Me: "I realize that, but as a daycare provider, I have to be sure that my kids are going to get home safe. Are you able to get another carseat, or do you want one of mine?"

Them: "Oh, that's not necessary. I'm a good driver. LIke I said, it's just a couple of blocks."

Me: "It's not a choice, really. It's the law. If anyone saw you driving them while not restrained, they could call the police."

Them: "Oh. Yeah. Well, it'd be better if you'd mind your own business."

Me: "I'm doing exactly that. I'm going to revise the childcare contract to require anyone picking up any of the kids to have a properly installed carseats for each child. Are you going to be able to do that? If not, we'll need to talk about you finding another childcare provider."

Or something along those lines.

And if it were a stranger, I'd call 911. I have done, and I've seen the cops come and ticket them. They take it seriously. As would any sane person. I'm a paramedic, and I've been to calls where the children were lying dead or dying in the middle of the highway because they'd been ejected from the vehicle because they weren't properly restrained.
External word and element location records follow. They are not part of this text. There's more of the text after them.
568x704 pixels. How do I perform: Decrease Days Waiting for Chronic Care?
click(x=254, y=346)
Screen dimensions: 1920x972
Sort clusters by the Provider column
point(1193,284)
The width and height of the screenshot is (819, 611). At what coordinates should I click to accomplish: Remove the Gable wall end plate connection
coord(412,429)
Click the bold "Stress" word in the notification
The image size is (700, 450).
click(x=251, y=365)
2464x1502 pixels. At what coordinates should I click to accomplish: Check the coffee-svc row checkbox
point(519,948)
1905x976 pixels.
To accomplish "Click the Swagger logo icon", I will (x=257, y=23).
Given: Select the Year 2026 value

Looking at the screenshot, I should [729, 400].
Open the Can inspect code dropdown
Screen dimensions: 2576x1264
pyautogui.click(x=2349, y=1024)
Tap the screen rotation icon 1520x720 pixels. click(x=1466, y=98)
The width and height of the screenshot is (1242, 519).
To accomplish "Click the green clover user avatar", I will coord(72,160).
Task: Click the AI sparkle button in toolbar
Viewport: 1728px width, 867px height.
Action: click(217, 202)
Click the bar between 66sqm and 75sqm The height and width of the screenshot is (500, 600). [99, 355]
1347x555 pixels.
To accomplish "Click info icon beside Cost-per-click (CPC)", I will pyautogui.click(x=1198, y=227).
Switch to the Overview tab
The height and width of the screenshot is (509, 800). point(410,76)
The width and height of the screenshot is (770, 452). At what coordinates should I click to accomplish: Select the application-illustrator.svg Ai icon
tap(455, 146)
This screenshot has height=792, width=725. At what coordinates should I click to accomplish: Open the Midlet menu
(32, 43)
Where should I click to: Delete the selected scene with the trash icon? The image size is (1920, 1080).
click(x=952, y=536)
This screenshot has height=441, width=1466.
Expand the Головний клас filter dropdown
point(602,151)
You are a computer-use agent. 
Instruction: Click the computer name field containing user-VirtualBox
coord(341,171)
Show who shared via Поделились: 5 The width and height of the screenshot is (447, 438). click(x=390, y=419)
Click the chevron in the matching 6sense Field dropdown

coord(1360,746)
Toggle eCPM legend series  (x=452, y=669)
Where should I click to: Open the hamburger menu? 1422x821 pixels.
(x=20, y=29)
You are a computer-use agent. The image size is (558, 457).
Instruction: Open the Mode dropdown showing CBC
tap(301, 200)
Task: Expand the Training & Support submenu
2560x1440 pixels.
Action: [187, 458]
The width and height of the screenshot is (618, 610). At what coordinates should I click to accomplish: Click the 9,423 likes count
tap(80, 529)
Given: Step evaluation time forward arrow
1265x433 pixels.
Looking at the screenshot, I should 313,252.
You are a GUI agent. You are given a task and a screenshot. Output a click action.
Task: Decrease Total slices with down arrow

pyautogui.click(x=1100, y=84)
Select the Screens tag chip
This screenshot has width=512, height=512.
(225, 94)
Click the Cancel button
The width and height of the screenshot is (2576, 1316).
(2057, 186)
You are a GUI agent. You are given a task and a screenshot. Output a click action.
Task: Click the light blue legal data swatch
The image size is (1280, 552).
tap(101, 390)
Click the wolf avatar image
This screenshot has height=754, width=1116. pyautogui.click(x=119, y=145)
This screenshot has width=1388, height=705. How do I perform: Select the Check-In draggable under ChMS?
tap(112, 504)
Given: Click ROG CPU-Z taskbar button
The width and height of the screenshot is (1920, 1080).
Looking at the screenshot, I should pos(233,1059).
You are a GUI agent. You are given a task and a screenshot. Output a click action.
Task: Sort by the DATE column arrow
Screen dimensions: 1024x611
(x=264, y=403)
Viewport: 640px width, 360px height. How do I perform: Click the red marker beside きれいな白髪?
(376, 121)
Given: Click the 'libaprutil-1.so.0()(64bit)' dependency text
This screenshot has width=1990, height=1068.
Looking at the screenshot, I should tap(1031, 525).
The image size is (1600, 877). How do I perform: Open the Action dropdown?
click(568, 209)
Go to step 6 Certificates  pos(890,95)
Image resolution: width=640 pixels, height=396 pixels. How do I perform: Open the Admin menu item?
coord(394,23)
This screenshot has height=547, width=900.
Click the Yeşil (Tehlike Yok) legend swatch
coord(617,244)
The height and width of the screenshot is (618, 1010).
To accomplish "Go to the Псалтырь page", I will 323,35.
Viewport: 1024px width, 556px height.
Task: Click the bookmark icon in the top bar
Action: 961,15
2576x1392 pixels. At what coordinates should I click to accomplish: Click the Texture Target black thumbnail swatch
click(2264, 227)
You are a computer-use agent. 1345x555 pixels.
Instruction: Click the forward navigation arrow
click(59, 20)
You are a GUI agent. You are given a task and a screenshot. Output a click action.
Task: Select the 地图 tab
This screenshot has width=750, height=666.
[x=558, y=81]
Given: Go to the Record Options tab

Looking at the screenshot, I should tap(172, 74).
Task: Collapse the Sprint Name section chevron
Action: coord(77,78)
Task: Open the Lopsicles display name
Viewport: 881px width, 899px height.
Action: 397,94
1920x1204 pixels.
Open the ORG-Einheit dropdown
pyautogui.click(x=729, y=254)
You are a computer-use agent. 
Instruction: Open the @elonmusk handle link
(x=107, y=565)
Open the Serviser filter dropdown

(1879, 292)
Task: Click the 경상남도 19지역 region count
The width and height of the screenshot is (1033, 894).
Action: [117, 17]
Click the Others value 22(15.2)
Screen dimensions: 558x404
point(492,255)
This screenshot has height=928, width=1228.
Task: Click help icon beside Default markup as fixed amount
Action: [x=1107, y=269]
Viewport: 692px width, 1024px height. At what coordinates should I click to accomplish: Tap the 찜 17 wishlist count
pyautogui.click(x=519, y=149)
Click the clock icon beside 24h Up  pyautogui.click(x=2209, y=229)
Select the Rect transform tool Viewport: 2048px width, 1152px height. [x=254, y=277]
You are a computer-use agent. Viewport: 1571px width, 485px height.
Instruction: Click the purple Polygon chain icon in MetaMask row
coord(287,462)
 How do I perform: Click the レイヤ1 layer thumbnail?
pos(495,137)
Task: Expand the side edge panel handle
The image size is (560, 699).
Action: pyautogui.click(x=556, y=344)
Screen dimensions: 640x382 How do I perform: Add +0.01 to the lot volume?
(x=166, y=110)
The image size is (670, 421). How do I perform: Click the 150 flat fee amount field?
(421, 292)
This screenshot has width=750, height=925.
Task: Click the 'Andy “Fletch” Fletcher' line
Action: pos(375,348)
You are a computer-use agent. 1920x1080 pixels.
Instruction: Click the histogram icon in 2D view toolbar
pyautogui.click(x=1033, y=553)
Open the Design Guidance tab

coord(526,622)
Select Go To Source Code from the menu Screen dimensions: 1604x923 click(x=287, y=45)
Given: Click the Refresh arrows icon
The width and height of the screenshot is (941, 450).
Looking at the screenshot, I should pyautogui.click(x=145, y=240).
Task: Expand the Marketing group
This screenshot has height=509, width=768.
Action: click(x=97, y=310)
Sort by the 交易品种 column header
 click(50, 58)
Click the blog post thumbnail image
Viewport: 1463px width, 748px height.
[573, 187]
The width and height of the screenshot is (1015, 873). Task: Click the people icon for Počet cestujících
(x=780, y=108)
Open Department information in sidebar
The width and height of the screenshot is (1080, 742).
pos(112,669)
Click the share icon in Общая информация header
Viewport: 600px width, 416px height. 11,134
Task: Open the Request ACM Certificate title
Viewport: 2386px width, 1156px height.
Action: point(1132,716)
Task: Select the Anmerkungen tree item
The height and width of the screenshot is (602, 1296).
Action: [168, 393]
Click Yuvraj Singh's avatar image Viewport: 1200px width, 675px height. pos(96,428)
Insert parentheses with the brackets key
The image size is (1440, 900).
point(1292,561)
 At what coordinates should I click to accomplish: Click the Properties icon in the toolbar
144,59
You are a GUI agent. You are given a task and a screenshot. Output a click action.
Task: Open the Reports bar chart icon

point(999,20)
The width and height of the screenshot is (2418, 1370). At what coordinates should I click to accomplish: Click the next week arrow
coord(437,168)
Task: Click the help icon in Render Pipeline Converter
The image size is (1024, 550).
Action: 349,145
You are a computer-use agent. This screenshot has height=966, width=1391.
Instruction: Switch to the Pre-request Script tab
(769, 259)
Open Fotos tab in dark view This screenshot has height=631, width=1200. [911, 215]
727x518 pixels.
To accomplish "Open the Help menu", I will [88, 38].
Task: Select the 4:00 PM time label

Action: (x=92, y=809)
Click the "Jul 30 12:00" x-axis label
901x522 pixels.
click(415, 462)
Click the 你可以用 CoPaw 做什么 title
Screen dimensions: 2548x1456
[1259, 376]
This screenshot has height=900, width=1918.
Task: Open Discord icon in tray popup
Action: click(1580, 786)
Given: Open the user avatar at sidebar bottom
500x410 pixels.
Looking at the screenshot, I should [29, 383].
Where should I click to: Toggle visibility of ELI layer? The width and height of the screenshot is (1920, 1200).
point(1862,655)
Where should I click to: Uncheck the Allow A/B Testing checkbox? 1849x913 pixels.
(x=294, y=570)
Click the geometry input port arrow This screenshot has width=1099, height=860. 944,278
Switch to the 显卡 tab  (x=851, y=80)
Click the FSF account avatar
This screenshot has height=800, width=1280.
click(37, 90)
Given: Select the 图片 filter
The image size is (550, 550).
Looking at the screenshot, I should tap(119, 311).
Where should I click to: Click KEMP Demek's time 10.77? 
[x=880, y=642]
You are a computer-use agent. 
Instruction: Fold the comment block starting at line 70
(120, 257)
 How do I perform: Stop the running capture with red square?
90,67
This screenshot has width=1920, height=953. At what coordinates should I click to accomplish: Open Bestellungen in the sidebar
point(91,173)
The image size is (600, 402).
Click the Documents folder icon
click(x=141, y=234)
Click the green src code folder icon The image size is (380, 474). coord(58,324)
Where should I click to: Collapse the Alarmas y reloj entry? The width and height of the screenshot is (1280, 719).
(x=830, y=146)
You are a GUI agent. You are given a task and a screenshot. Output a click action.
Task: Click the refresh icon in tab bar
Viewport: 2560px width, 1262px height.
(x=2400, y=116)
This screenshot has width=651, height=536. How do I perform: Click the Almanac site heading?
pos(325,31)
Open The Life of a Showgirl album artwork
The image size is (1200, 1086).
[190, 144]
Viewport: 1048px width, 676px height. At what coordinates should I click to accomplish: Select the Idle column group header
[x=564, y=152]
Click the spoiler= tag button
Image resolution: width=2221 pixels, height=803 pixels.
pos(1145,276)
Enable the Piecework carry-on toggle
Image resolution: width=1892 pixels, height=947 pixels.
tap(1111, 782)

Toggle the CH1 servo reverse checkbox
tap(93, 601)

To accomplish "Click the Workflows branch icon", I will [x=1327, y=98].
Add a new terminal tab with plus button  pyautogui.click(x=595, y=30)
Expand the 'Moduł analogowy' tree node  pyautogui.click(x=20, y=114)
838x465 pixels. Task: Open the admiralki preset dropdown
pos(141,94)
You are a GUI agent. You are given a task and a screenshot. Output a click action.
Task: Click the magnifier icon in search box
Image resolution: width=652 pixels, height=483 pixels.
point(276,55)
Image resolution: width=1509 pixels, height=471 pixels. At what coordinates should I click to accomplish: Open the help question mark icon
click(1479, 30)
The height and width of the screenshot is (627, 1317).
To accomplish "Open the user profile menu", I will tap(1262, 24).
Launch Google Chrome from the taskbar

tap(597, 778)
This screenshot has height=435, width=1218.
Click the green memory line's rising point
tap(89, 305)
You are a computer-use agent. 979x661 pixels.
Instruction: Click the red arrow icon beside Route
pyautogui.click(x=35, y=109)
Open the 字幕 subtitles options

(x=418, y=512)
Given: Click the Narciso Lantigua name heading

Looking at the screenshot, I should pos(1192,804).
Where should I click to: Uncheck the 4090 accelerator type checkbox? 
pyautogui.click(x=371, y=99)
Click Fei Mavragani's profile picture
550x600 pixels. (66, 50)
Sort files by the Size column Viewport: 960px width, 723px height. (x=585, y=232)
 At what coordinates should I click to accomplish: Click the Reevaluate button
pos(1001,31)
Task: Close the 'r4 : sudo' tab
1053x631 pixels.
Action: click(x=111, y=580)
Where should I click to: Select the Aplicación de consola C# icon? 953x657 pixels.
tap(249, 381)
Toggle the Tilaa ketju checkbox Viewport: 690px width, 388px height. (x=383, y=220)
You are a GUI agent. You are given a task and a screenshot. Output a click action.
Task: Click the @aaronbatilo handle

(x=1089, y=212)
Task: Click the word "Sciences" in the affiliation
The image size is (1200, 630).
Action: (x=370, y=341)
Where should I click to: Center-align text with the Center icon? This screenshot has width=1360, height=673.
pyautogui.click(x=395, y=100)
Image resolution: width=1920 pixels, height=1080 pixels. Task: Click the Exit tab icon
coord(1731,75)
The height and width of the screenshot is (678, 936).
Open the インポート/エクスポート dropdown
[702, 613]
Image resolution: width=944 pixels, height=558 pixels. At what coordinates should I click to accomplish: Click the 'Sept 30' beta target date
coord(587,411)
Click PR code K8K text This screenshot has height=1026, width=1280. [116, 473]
I've also seen a small child nearly cut in two from being restrained by just a lap belt. This isn't a 'parenting style' issue. It's a life and death safety issue.


----------



## mamaofthree (Jun 5, 2002)

i like the idea of doing a "safety" day for the kids and send home some info including stuff on carseats.

i would NOT call 911 or the police.

i would even guess the parents know that parent A has no car seats and is ok with it.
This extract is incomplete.